Posted by arbrealettres sur 6 juin 2023



Illustration: Maureen Wingrove alias Diglee
    
Les parfums

Mon coeur est un palais plein de parfums flottants
Qui s’endorment parfois aux plis de ma mémoire,
Et le brusque réveil de leurs bouquets latents
– Sachets glissés au coin de la profonde armoire –

Soulève le linceul de mes plaisirs défunts
Et délie en pleurant leurs tristes bandelettes…
Puissance exquise, dieux évocateurs, parfums,
Laissez fumer vers moi vos riches cassolettes !

Parfum des fleurs d’avril, senteur des fenaisons,
Odeur du premier feu dans les chambres humides,
Arômes épandus dans les vieilles maisons
Et pâmés au velours des tentures rigides ;

Apaisante saveur qui s’échappe du four,
Parfum qui s’alanguit aux sombres reliures,
Souvenir effacé de notre jeune amour
Qui s’éveille et soupire au goût des chevelures ;

Fumet du vin qui pousse au blasphème brutal,
Douceur du grain d’encens qui fait qu’on s’humilie,
Arôme jubilant de l’azur matinal,
Parfums exaspérés de la terre amollie ;

Souffle des mers chargés de varech et de sel,
Tiède enveloppement de la grange bondée,
Torpeur claustrale éparse aux pages du missel,
Acre ferment du sol qui fume après l’ondée ;

Odeur des bois à l’aube et des chauds espaliers,
Enivrante fraîcheur qui coule des lessives,
Baumes vivifiants aux parfums familiers,
Vapeur du thé qui chante en montant aux solives !

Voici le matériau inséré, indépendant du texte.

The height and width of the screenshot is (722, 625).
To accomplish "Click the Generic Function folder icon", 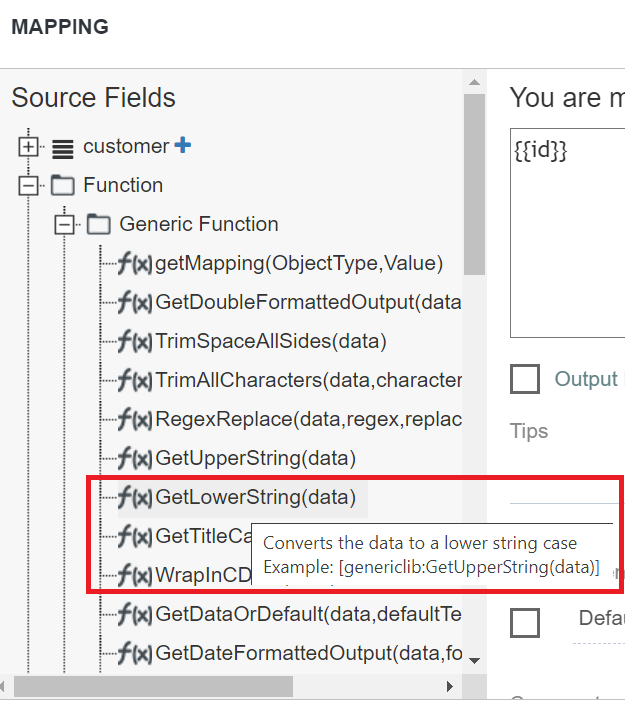I will pyautogui.click(x=99, y=224).
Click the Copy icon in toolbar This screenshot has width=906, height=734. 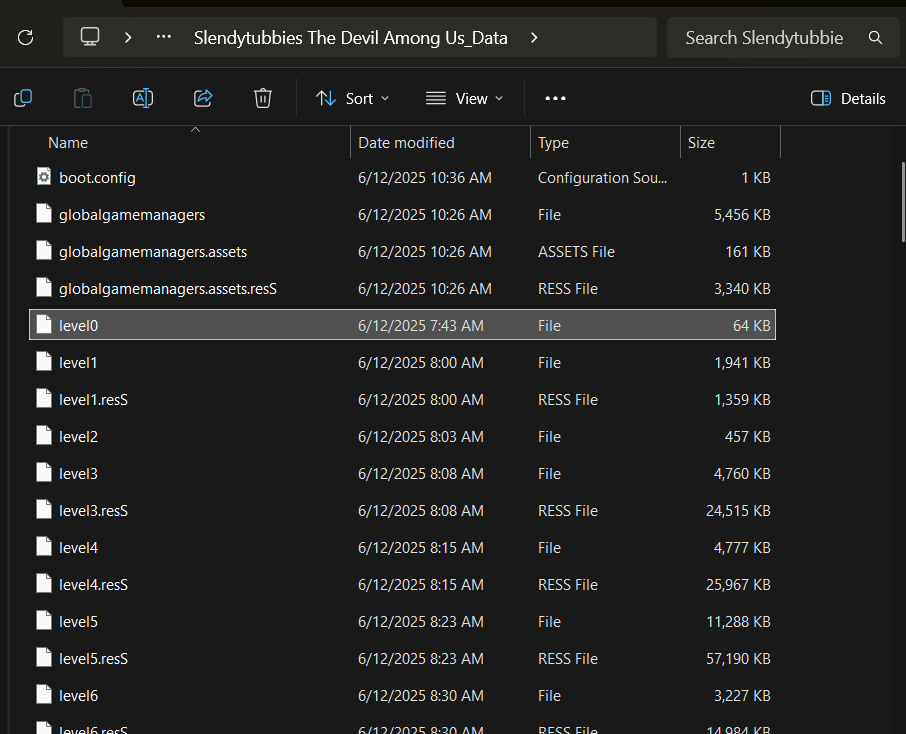coord(23,98)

– J’ai dans mon coeur un parc où s’égarent mes maux,
Des vases transparents où le lilas se fane,
Un scapulaire où dort le buis des saints rameaux,
Des flacons de poison et d’essence profane.

Des fruits trop tôt cueillis mûrissent lentement
En un coin retiré sur des nattes de paille,
Et l’arôme subtil de leur avortement
Se dégage au travers d’une invisible entaille…

– Et mon fixe regard qui veille dans la nuit
Sait un caveau secret que la myrrhe parfume,
Où mon passé plaintif, pâlissant et réduit,
Est un amas de cendre encor chaude qui fume.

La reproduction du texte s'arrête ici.